[Dataset entries]
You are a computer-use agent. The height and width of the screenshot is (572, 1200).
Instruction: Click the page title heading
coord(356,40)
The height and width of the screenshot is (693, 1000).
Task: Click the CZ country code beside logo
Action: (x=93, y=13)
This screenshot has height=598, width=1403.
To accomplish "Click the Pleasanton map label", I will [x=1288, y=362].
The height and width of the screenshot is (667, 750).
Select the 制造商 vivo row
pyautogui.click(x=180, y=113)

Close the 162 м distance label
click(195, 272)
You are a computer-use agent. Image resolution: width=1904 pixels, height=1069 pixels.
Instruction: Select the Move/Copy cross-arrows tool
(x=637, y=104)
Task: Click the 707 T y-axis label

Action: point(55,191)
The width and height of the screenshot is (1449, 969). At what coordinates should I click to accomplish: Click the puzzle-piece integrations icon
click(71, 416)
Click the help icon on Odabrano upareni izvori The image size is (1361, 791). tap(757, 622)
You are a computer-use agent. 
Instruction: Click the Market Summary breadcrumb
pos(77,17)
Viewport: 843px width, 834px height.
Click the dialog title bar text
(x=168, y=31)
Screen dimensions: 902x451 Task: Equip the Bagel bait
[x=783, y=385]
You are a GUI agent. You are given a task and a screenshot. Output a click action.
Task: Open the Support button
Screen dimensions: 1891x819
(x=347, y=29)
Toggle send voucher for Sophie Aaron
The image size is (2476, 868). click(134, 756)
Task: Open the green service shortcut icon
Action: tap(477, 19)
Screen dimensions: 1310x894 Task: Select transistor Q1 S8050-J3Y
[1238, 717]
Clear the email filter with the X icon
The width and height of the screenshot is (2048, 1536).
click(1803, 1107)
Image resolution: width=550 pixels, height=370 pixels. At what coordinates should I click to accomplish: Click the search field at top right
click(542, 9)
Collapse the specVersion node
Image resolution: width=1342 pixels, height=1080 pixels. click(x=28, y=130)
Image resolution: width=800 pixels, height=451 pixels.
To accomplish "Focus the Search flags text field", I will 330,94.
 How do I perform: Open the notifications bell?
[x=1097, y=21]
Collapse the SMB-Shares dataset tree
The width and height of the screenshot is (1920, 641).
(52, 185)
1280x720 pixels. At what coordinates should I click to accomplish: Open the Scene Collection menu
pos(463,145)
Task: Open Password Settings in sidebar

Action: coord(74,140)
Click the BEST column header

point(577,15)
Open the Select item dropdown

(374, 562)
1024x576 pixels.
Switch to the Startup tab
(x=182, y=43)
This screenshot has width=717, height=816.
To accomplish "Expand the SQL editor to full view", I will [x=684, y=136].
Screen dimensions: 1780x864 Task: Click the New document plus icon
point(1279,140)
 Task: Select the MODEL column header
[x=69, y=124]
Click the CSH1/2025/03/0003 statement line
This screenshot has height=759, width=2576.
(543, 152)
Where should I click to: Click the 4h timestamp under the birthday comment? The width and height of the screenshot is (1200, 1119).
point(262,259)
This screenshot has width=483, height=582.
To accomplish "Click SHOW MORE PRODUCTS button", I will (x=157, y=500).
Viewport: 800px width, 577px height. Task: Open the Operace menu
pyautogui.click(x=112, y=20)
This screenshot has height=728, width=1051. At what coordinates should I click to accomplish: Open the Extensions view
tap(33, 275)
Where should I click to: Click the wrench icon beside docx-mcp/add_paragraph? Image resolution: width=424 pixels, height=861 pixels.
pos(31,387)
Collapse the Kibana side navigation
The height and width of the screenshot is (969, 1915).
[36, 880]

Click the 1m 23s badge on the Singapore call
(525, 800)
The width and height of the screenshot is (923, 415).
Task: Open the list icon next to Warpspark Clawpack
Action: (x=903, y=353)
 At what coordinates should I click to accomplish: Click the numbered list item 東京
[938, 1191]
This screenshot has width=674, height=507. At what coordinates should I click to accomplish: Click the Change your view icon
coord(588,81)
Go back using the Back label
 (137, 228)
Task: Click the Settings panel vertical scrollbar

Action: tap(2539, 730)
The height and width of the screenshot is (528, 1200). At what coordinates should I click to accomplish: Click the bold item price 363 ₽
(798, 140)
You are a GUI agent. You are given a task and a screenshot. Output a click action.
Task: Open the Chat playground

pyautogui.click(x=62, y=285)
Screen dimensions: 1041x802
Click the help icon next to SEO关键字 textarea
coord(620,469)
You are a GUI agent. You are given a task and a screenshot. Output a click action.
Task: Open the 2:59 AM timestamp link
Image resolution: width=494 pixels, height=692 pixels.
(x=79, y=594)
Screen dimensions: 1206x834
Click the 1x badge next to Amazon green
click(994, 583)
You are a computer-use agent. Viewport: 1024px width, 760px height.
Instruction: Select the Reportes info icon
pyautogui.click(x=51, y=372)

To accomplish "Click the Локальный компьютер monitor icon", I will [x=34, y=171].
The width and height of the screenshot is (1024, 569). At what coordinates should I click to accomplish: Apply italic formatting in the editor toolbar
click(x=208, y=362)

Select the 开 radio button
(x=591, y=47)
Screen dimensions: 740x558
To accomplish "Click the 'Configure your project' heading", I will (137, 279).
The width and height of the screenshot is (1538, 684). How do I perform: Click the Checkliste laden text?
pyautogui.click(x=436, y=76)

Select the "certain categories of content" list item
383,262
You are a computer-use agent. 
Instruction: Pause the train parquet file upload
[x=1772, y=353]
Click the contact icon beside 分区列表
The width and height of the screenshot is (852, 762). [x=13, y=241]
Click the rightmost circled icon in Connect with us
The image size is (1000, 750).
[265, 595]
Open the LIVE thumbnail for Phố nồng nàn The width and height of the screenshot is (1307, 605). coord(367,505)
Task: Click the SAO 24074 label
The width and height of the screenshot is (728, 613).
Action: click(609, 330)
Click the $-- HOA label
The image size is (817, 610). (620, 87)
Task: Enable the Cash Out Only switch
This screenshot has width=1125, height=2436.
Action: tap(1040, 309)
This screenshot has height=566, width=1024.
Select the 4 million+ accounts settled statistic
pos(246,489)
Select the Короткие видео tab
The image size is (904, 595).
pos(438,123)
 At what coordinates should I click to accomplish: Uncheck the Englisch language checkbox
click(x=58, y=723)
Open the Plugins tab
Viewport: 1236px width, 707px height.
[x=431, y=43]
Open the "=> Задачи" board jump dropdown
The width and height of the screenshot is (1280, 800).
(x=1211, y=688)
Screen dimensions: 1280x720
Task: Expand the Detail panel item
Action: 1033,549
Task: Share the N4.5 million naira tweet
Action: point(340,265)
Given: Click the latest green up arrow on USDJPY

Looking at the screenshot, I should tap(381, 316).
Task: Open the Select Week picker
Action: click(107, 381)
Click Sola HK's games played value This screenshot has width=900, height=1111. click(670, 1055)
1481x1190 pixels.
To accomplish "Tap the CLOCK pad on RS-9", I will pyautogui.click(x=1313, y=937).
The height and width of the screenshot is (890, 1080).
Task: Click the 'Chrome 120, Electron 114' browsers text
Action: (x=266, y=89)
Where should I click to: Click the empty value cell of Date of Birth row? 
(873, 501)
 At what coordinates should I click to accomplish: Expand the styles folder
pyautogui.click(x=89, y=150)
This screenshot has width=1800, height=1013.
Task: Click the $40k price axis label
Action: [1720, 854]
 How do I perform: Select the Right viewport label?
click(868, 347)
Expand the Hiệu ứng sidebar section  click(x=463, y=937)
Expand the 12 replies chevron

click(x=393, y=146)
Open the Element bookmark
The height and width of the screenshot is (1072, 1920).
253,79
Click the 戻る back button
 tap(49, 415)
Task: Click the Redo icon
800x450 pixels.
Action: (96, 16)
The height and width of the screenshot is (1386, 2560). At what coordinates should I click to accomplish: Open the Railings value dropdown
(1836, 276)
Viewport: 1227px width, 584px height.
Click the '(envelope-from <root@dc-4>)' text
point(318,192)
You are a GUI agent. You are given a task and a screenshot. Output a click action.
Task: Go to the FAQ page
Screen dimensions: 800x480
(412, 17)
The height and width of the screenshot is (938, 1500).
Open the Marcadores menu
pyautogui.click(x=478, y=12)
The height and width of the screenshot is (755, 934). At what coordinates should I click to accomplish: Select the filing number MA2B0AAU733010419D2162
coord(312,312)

What the task requires ->
Tally the lines in the records that contain the word "with"; the answer is that number and nothing more.

Answer to the problem ->
2